Holdings. (1) No. The trial court’s ruling showed that it found that H.C. had produced no evidence to support her claim. (2) No. Yeboah’s deviation from his employer’s mission was “marked and unusual” and therefore did not present a question for the jury.
Notes. (1) An employer is liable for the tortious conduct of its employee if the employee is performing his employer’s business and acting within the scope of his employment. There is a rebuttable presumption that an employee is acting within the scope of his employment when the plaintiff alleges an employment relationship. That presumption “shifts the burden of production to the employer to present facts sufficient to permit the factfinder to conclude that the employee was not acting within the scope of his employment at the time of the tortious conduct,” but the burden of persuasion remains with the plaintiff. Thus, at trial, “the scope-of-employment presumption disappears in the face of positive facts to the contrary.” Here, the trial court’s holding that “no evidence” supported H.C.’s claim that Yeboah’s sexual assault was “performed as part of Potomac’s business,” does not reflect that it did not understand this burden-shifting paradigm, but rather that it ruled that H.C. did not meet her burden of producing evidence at trial.
(2) An employer can only be held vicariously liable for an employee’s actions when the employment relationship is shown to exist “at the time and in the respect to the very transaction out of which the injury arose.” Although this principle does not limit liability to only those acts that “promote the object of the employment,” the tortious conduct must arise from the “very transaction, or service or task, that the employee was being paid to perform.” This analysis is both “employee-specific” and “task-specific.” In other words, the tortious act must occur while the employee is performing a “specific job-related service” that would have been an otherwise normal function of his job but for the wrongdoing. The employee’s mindset in committing the tortious act is also relevant. A tortious act must be “actuated at least in part by a purpose to serve the employer.” While usually a jury question, the trial court may resolve the issue as a matter of law if “the deviation from the employer’s business is slight on the one hand, or marked and unusual on the other.”
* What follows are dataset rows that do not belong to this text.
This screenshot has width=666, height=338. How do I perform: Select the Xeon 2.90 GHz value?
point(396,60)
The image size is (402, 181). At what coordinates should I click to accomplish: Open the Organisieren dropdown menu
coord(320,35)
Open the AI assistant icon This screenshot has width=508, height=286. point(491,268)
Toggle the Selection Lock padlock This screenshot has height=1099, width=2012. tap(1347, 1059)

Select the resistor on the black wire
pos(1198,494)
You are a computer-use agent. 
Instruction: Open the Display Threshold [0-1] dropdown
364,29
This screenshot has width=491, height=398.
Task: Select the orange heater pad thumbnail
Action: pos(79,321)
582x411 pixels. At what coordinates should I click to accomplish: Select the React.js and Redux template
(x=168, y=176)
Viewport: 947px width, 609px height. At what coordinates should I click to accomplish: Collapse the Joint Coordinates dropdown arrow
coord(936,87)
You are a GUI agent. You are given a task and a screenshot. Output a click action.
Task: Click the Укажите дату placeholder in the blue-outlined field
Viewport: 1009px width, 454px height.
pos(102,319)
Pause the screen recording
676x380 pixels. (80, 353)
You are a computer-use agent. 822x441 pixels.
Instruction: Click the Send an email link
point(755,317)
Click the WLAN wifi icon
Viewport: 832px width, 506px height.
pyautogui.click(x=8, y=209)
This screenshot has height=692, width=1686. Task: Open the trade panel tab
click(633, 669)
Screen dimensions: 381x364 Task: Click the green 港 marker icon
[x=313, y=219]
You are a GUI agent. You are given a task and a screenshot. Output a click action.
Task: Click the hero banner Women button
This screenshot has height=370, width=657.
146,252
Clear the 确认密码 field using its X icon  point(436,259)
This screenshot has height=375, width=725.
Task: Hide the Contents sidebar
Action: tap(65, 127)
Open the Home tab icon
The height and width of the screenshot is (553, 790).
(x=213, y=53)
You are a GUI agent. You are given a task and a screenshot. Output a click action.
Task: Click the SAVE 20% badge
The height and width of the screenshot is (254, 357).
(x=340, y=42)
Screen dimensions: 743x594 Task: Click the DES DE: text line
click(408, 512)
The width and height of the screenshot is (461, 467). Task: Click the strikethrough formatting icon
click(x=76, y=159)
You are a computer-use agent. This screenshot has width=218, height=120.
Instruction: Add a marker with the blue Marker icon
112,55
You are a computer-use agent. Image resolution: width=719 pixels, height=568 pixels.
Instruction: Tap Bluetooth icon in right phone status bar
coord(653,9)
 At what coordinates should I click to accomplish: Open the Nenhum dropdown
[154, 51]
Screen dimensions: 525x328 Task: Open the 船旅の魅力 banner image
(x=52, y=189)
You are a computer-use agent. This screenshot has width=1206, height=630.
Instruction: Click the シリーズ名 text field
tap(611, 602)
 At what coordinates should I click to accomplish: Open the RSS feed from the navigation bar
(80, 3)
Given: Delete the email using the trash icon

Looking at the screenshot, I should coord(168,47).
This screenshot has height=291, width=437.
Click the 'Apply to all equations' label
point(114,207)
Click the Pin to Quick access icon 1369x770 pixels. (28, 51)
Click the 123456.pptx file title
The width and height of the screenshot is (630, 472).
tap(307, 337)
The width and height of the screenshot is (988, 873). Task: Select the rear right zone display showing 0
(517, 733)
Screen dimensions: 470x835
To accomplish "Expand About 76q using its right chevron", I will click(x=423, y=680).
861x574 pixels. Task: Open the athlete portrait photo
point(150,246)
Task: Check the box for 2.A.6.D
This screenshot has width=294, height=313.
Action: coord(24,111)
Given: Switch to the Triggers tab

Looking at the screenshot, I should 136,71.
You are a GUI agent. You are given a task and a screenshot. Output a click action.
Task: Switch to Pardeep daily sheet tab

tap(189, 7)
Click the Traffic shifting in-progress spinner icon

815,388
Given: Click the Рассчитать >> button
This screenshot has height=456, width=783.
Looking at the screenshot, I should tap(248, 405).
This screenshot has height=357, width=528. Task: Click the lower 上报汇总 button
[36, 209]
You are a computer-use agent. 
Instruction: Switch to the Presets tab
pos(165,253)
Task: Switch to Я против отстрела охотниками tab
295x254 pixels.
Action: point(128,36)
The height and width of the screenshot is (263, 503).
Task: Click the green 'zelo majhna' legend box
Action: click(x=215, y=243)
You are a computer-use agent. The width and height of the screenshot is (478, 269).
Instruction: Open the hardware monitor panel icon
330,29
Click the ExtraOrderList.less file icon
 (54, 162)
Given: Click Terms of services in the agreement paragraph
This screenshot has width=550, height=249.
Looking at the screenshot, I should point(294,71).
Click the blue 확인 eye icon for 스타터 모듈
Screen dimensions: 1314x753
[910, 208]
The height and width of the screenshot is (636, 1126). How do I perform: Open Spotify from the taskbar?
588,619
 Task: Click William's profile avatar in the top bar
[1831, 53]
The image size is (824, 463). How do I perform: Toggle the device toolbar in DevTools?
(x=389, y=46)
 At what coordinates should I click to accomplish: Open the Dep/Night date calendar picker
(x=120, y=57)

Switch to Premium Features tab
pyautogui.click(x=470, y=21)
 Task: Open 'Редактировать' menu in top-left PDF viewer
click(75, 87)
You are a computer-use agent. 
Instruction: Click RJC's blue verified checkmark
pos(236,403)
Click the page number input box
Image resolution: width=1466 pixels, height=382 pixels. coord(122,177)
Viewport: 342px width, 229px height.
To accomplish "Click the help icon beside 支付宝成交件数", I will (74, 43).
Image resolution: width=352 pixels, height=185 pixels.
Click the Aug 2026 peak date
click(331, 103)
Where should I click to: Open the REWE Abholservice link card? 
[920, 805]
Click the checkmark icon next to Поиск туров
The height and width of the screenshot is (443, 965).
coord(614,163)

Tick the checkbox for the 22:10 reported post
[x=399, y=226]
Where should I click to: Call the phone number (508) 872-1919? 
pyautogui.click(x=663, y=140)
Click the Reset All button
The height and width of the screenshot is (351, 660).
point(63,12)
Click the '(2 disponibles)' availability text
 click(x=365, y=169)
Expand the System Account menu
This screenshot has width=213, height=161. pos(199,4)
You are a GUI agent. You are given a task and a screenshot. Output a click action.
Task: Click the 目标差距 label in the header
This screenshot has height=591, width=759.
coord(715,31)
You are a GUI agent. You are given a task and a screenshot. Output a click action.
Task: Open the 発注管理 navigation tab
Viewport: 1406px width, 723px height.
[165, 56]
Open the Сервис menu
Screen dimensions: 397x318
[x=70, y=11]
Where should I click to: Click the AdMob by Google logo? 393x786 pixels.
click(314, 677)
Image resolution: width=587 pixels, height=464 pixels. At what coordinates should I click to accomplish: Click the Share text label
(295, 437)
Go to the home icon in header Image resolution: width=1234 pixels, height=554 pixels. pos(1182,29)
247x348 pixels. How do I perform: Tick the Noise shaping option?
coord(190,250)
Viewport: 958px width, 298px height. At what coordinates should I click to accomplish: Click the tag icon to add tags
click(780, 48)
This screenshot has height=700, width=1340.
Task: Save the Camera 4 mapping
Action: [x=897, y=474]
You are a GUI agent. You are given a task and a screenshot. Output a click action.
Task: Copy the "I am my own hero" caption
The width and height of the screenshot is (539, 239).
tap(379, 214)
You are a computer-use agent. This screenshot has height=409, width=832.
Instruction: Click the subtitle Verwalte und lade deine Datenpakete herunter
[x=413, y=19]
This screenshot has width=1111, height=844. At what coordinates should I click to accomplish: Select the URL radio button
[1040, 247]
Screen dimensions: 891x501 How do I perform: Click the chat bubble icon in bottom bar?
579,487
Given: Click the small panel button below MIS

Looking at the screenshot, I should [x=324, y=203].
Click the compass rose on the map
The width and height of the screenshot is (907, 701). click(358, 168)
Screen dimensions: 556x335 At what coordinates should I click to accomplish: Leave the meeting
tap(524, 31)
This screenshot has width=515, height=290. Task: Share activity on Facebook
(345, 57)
Here, according to H.C., Yeboah’s sexual battery happened after he completed his nursing duties. They did not involve matters of personal hygiene or any medical need to touch her breasts or vagina. Rather, the assault occurred at the end of his visit to her room. The assault also happened after Yeboah told H.C. that she had a “beautiful body” and that he was “aroused by looking at her breasts and vagina.” The Court of Appeals writes that H.C. had characterized the facts as leaving open the possibility that Yeboah was engaged in nursing duties that involved helping her on or off the bed pan or something similar, but the Court rejects this suggestion, relying on the principle first articulated in Massie v. Firmstone, 134 Va. 450 (1922) that a plaintiff “can rise no higher than the facts within her own knowledge and to which she has testified.” Here, H.C.’s own testimony indicated that Yeboah did not perform any duties that required him to touch or be near her breasts or vagina. Finally, despite H.C.’s suggestion that Yeboah’s motive included a desire to empathize with her in furtherance of Potomac’s interests, the Court of Appeals finds “no evidence” that supports this suggestion. First, Yeboah denied that he had ever touched H.C.’s breasts and vagina, so any intent to which he testified was not connected to the assault. Second, Yeboah specifically testified that sexually touching a patient could not be an empathetic act. Thus, his sexual battery was purely self-interested.